What is Restricted Boltzmann Machine?
A Restricted Boltzmann machine is an algorithm useful for dimensionality reduction, classification, regression, collaborative filtering, feature learning and topic modeling. RBMs are shallow, two-layer neural nets that constitute the building blocks of deep-belief networks. The first layer of the RBM is called the visible, or input, layer, and the second is the hidden layer. There is no intra-layer communication – this is the restriction in a restricted Boltzmann machine. Each node is a locus of computation that processes input, and begins by making stochastic decisions about whether to transmit that input or not.
Each visible node takes a low-level feature from an item in the dataset to be learned. At node 1 of the hidden layer, x is multiplied by a weight and added to a so-called bias. The result of those two operations is fed into an activation function, which produces the node’s output, or the strength of the signal passing through it, given input x.
activation f((weight w * input x) + bias b ) = output a
Next, let’s look at how several inputs would combine at one hidden node. Each x is multiplied by a separate weight, the products are summed, added to a bias, and again the result is passed through an activation function to produce the node’s output.
Because inputs from all visible nodes are being passed to all hidden nodes, an RBM can be defined as a symmetrical bipartite graph.

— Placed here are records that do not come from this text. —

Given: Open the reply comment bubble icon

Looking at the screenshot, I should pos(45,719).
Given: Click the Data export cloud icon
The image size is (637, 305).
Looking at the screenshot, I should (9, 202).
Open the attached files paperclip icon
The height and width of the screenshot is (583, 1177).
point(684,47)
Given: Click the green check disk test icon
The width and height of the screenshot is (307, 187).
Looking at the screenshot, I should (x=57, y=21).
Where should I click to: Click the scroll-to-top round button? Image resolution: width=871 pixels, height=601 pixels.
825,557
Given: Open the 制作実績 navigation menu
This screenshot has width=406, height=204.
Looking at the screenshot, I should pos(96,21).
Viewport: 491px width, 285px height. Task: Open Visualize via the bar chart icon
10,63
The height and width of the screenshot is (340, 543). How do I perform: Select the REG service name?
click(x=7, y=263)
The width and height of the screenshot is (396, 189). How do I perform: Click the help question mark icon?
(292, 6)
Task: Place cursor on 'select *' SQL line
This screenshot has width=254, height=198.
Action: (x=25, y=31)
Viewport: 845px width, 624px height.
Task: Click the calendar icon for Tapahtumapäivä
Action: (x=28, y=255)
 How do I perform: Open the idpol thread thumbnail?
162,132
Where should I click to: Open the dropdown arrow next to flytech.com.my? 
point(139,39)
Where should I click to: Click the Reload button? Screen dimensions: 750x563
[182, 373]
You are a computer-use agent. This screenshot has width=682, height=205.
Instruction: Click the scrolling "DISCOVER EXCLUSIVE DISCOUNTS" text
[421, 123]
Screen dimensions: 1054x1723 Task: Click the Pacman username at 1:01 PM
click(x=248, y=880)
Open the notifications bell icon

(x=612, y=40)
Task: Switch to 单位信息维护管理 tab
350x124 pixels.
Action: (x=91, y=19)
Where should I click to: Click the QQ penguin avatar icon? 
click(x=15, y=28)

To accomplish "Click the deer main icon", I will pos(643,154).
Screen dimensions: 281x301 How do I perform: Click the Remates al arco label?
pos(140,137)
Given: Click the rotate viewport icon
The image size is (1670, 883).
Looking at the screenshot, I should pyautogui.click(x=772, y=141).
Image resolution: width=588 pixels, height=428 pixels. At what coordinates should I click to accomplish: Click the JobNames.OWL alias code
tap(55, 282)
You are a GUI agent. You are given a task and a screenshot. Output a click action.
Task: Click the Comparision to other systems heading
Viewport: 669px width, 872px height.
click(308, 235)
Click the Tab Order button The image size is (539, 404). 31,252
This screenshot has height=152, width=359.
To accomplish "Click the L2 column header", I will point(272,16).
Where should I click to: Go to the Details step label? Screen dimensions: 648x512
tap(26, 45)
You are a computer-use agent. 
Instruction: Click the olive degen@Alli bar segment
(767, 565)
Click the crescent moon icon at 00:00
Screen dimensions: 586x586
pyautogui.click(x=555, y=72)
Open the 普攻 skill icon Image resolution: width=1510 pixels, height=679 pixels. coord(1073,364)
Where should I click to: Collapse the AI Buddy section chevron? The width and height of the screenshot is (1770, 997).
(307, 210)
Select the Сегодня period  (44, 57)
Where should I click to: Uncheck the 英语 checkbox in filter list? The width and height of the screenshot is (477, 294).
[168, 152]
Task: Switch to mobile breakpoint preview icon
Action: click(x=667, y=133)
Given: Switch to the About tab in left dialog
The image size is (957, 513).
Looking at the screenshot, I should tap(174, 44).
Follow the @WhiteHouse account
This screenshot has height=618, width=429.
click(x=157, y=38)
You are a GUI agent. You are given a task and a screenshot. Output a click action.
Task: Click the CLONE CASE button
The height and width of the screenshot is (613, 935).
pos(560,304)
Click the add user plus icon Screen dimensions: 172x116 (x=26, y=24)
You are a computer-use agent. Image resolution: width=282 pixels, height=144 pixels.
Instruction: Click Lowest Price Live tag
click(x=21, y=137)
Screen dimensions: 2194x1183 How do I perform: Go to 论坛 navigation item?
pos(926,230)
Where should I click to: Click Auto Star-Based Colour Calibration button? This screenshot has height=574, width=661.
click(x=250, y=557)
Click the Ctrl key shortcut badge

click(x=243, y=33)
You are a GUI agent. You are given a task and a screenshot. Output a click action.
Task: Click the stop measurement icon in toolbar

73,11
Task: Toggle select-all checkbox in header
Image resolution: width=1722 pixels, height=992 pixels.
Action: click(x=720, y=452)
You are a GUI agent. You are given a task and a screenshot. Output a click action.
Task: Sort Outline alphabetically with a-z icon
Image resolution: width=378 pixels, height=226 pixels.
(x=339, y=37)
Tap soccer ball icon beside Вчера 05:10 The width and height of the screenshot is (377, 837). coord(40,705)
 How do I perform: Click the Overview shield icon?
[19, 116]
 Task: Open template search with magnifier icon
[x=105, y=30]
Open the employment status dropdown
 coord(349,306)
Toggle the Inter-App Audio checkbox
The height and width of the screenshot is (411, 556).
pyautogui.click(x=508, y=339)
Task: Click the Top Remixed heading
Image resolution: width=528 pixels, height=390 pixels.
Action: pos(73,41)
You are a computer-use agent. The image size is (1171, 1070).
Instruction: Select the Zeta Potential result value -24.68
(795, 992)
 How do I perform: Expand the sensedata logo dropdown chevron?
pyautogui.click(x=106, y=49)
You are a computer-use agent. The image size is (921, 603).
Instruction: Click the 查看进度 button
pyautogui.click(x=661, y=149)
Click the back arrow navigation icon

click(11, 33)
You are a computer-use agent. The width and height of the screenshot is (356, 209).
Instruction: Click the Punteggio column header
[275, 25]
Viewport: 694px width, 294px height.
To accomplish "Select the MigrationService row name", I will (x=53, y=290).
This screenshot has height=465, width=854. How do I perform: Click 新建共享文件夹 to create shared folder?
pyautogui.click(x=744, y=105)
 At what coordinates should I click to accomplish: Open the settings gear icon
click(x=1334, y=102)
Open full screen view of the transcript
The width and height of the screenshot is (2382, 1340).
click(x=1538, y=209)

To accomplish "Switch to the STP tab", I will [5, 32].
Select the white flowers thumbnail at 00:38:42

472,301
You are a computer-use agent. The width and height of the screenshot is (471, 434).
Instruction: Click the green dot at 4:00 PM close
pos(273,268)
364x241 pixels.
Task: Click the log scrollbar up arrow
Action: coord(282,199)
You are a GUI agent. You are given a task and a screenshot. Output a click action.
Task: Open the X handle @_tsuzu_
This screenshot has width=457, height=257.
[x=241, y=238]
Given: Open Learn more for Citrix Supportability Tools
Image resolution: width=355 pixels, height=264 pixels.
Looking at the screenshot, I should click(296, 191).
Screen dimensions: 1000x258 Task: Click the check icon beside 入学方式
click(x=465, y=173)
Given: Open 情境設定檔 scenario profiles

Symmetrical means that each visible node is connected with each hidden node (see below). Bipartite means it has two parts, or layers, and the graph is a mathematical term for a web of nodes.
At each hidden node, each input x is multiplied by its respective weight w. That is, a single input x would have three weights here, making 12 weights altogether (4 input nodes x 3 hidden nodes). The weights between two layers will always form a matrix where the rows are equal to the input nodes, and the columns are equal to the output nodes.
Each hidden node receives the four inputs multiplied by their respective weights. The sum of those products is again added to a bias (which forces at least some activations to happen), and the result is passed through the activation algorithm producing one output for each hidden node.
If these two layers were part of a deeper neural network, the outputs of hidden layer no. 1 would be passed as inputs to hidden layer no. 2, and from there through as many hidden layers as you like until they reach a final classifying layer. (For simple feed-forward movements, the RBM nodes function as an autoencoder and nothing more.)